Das deutsche Rettungswesen steht vor einer historischen Weichenstellung. Seit Jahrzehnten ist die Finanzierung der Notfallrettung an eine logistische Komponente gebunden: die Fahrt ins Krankenhaus. Die Redaktion von das Unternehmer wissen analysiert die aktuellen Reformpläne, die darauf abzielen, den Rettungsdienst rechtlich und finanziell neu zu definieren. Im Zentrum der Debatte steht die Abkehr von veralteten Anreizstrukturen, die das System unnötig belasten und die medizinische Effizienz mindern.
Die Sackgasse der transportbasierten Vergütung
Bisher gilt im deutschen Gesundheitssystem ein Prinzip, das ökonomisch wie medizinisch kritisch zu hinterfragen ist: Ein Rettungseinsatz wird von den Krankenkassen in der Regel nur dann voll vergütet, wenn der Patient physisch in eine Klinik transportiert wird. Diese Regelung schafft einen systemischen Fehlanreiz. Sanitäter und Notärzte sehen sich oft gezwungen, Patienten in bereits überfüllte Notaufnahmen zu bringen, selbst wenn eine ambulante Behandlung vor Ort medizinisch ausreichend und sinnvoller wäre.

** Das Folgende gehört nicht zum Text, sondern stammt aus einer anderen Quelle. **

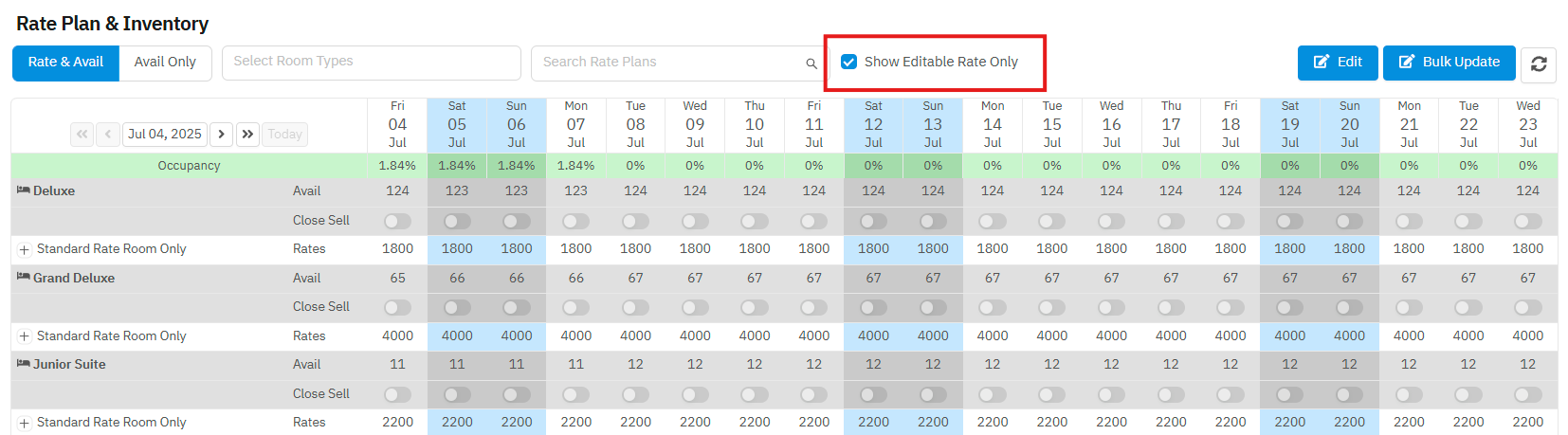Jump back with double left arrows

[x=82, y=135]
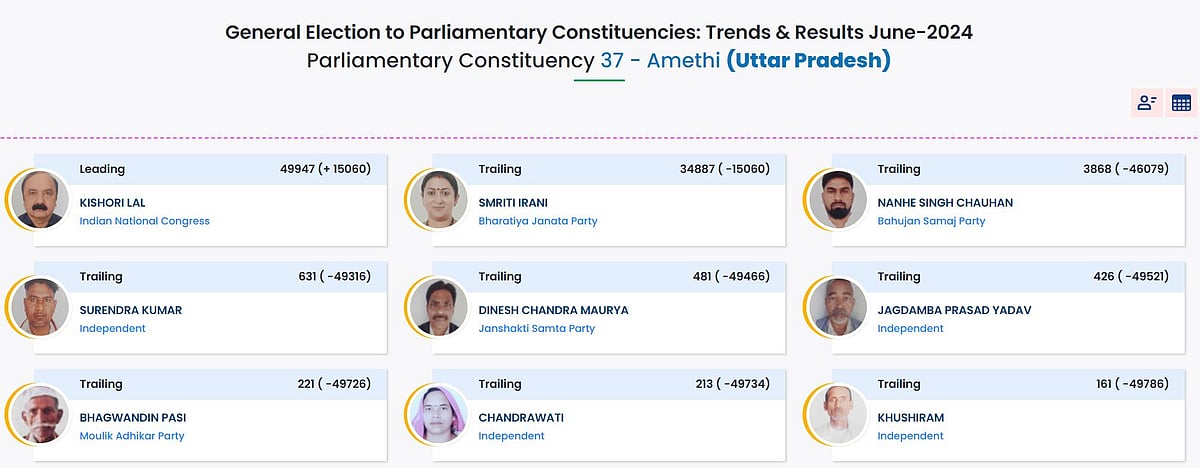Screen dimensions: 1200x468
Task: Click the Bahujan Samaj Party label
Action: (x=931, y=221)
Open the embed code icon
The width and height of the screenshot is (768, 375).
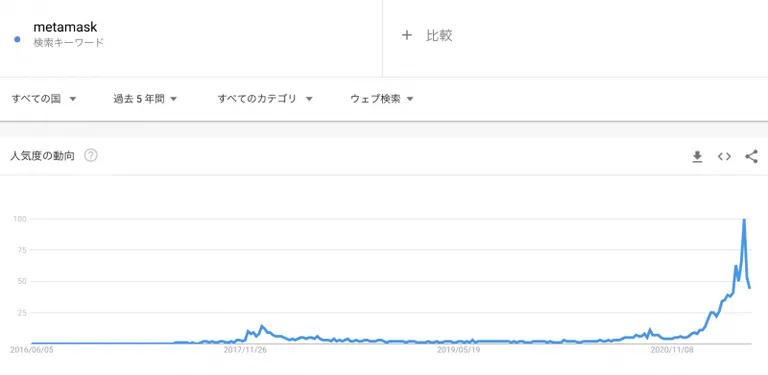click(x=724, y=157)
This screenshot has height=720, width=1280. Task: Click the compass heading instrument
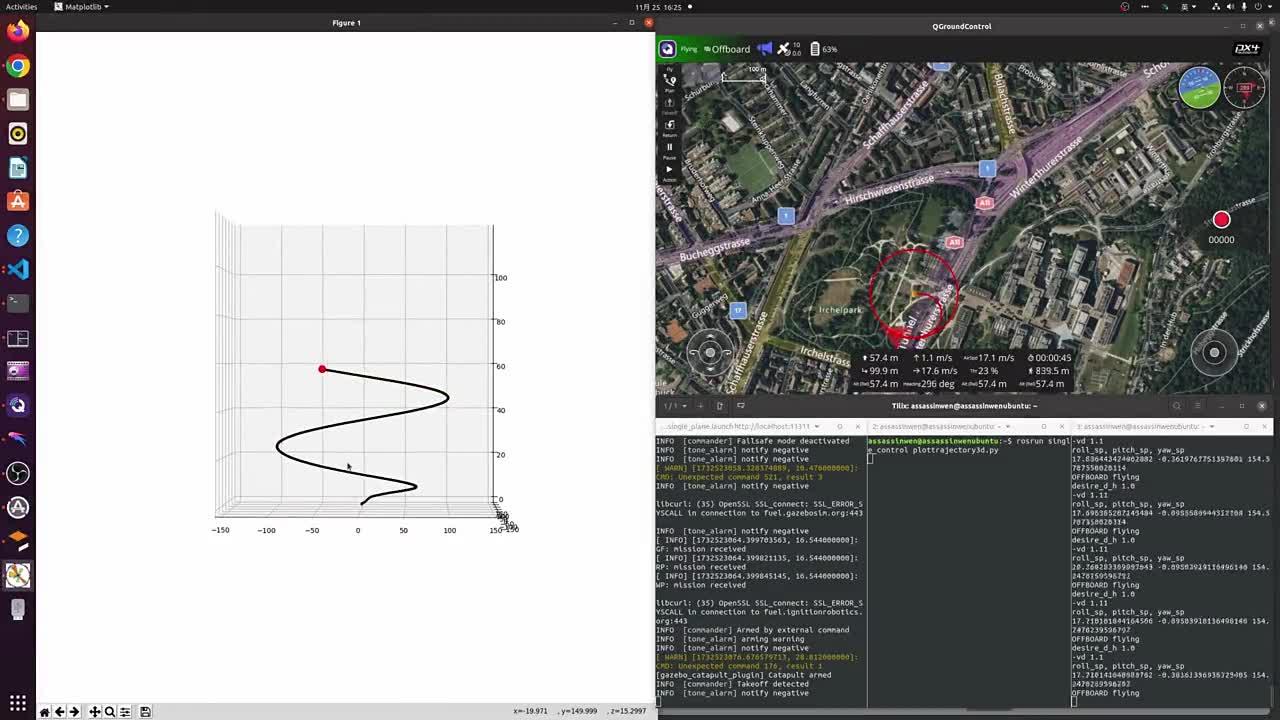[1245, 88]
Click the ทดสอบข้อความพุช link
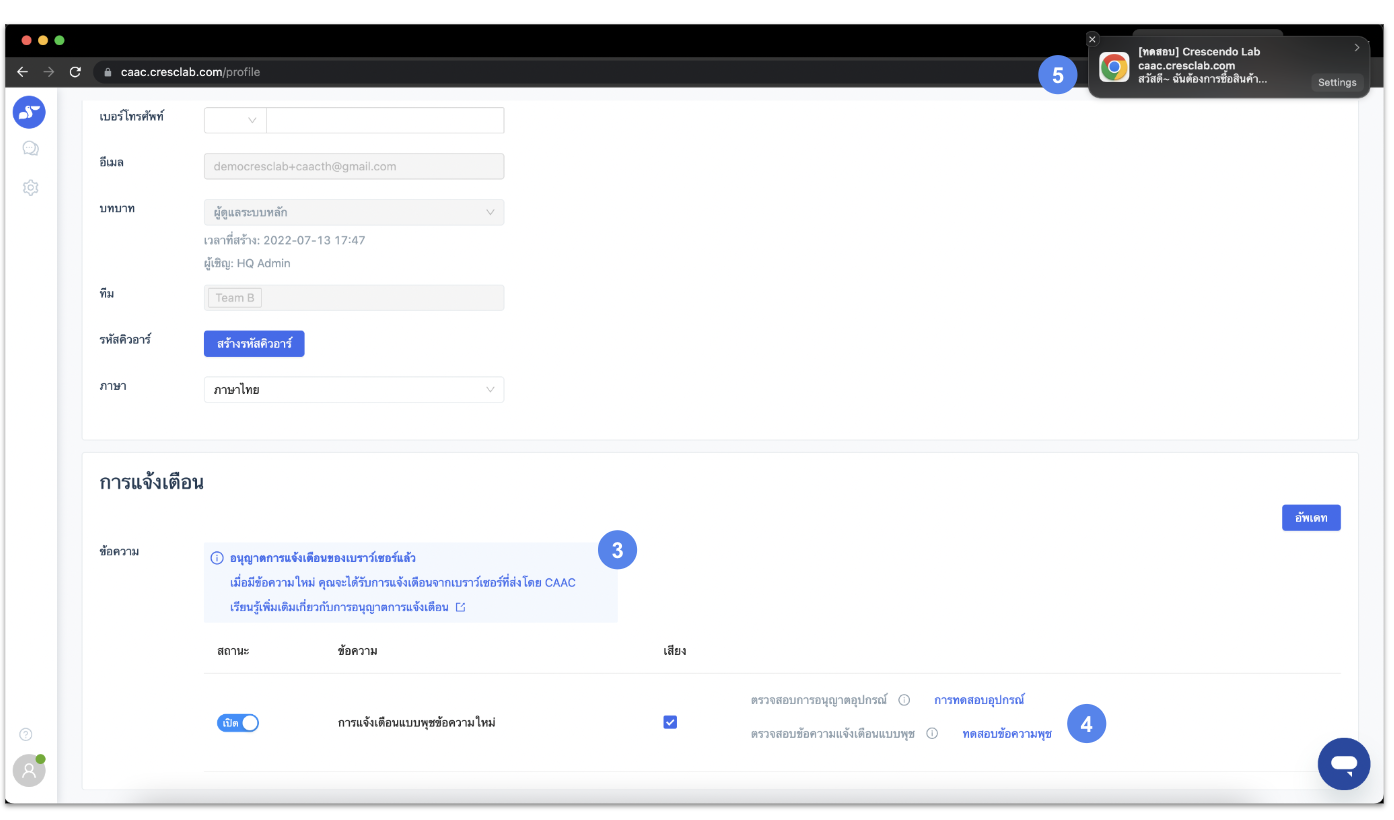The image size is (1394, 820). pos(1006,733)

Diese Praxis führt zu einer massiven Überlastung der klinischen Infrastruktur. Die Folge sind lange Wartezeiten für echte Notfälle und eine ineffiziente Nutzung teurer Ressourcen. Experten wie die SPD-Abgeordnete Tanja Machalet betonen daher die Notwendigkeit, den Rettungsdienst als eigenständige medizinische Leistung im Sozialgesetzbuch (SGB V) zu verankern, anstatt ihn lediglich als „Transportleistung“ zu führen.
Der neue Ansatz: Medizinische Kompetenz vor Ort vergüten
Die geplante Reform sieht vor, die Vergütung von der reinen Transportleistung zu entkoppeln. Das bedeutet, dass künftig auch die medizinische Abklärung, Behandlung vor Ort oder die telemedizinische Beratung durch den Rettungsdienst adäquat finanziert werden. Dieser Paradigmenwechsel würde es den Einsatzkräften ermöglichen, Patienten gezielter zu steuern – etwa in eine hausärztliche Praxis oder eine Notfallpraxis der Kassenärztlichen Vereinigung.
Für die Wirtschaftlichkeit des Gesundheitssystems ist dieser Schritt essenziell. Durch eine präzisere Patientensteuerung könnten die Kosten pro Fall gesenkt und die Qualität der Versorgung gesteigert werden. Moderne Technologien wie der Telenotarzt spielen hierbei eine Schlüsselrolle, erfordern jedoch eine klare rechtliche Grundlage für die Abrechnung dieser digitalen Leistungen.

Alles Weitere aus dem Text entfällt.